• AIM OF THE TASK
Every line below that contains "dialog" is to be copied.

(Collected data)
■ ■ ■ ■ ■ ■ ■

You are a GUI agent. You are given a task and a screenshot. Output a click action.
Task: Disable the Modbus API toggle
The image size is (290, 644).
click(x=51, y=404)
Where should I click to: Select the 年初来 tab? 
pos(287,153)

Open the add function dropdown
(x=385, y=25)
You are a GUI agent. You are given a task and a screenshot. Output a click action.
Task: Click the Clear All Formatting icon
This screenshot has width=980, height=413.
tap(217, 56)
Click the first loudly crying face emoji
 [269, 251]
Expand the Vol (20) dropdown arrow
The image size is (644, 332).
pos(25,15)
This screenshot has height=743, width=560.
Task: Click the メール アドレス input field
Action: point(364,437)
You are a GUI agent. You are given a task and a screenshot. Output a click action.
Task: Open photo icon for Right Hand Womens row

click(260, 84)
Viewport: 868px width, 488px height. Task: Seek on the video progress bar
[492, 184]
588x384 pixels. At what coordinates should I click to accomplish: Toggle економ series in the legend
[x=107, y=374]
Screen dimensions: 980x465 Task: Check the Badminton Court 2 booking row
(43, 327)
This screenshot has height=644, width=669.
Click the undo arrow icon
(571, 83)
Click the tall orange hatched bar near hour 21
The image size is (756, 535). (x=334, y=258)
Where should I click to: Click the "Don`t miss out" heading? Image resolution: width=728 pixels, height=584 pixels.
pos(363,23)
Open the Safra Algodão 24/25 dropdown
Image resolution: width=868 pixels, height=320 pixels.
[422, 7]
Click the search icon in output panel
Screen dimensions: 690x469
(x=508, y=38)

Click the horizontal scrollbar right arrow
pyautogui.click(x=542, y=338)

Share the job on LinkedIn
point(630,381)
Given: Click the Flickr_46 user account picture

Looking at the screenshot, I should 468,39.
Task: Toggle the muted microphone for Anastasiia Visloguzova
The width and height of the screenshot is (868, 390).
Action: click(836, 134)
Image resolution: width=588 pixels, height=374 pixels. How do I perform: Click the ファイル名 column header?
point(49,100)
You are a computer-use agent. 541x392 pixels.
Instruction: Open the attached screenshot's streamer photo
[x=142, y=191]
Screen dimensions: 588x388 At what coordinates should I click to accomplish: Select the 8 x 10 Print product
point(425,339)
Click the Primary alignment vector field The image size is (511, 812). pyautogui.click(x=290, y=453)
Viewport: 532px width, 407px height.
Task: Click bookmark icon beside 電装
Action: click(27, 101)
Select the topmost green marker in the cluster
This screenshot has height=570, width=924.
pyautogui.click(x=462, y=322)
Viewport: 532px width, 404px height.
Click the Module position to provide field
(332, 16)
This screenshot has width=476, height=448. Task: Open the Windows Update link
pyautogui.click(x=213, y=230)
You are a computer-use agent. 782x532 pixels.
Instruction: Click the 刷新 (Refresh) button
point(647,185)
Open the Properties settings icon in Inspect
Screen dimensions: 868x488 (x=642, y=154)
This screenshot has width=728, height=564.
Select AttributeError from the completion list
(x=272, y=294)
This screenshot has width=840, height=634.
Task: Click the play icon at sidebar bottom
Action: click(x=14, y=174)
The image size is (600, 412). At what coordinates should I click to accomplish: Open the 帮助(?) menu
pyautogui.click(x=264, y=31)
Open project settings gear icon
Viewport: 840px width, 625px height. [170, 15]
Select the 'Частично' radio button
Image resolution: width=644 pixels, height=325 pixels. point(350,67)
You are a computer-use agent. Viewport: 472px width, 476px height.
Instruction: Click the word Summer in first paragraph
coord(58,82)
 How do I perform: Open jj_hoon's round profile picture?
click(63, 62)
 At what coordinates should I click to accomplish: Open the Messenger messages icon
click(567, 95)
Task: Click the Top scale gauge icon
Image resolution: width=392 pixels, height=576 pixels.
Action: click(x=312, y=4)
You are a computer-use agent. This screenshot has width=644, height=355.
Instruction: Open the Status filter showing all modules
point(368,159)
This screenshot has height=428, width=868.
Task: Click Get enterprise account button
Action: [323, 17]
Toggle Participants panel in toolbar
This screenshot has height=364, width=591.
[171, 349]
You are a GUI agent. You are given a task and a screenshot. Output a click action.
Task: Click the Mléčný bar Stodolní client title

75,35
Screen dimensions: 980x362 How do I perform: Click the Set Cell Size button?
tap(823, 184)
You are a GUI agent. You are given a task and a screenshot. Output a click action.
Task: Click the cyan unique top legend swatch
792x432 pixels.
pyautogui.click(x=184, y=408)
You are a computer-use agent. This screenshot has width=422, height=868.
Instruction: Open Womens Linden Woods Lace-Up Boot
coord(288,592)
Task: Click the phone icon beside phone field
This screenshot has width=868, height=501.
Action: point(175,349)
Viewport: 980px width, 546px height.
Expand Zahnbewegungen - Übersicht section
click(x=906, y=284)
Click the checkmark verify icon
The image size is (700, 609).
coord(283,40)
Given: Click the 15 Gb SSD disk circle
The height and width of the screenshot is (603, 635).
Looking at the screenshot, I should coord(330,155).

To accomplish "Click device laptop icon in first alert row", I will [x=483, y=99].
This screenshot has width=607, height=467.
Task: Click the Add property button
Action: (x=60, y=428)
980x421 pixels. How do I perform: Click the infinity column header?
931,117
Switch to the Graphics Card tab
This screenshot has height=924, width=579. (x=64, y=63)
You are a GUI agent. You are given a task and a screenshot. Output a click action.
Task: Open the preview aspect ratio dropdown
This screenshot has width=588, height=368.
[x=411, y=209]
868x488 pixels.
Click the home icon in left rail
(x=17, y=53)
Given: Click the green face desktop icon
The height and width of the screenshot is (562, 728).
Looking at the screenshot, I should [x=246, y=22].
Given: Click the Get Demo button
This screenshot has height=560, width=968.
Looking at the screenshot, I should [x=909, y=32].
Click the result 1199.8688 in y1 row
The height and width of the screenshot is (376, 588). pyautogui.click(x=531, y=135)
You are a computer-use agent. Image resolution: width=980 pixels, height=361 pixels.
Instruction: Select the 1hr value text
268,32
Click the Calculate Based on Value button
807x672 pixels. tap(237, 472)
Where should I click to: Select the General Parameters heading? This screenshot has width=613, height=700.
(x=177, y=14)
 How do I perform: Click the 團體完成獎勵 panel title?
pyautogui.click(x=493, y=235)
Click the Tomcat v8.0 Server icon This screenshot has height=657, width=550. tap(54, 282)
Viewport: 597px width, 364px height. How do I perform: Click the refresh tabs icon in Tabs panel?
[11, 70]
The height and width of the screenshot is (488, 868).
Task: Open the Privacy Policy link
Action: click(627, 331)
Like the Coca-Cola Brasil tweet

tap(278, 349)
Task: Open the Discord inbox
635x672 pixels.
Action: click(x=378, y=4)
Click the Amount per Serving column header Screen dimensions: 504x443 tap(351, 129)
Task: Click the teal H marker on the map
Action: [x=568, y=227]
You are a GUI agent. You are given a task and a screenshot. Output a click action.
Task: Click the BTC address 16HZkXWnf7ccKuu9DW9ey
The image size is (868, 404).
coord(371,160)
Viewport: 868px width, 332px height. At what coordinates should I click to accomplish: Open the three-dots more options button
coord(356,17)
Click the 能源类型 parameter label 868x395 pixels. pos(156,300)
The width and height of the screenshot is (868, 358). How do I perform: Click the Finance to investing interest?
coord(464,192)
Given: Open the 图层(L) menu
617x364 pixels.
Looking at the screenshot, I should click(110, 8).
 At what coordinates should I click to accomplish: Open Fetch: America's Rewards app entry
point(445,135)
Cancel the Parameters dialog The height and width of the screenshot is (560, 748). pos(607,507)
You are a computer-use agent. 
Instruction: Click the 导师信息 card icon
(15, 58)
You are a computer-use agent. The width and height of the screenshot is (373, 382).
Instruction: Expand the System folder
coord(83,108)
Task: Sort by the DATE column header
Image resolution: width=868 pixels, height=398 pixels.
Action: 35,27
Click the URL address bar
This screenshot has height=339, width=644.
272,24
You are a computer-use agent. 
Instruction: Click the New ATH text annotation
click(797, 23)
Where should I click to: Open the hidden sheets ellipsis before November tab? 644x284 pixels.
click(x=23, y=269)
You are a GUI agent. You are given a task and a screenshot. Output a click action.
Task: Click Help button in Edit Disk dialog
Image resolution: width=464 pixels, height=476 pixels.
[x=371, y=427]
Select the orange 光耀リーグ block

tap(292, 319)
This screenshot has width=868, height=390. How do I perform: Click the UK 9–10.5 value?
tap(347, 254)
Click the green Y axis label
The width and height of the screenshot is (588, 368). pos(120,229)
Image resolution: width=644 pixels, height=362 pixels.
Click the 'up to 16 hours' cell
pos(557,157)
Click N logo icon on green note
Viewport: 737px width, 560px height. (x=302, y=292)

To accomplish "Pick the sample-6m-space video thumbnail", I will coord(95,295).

■ ■ ■ ■ ■ ■ ■

• WRITTEN REPLY
Cancel the Parameters dialog The height and width of the screenshot is (560, 748). pos(607,507)
Task: Click Help button in Edit Disk dialog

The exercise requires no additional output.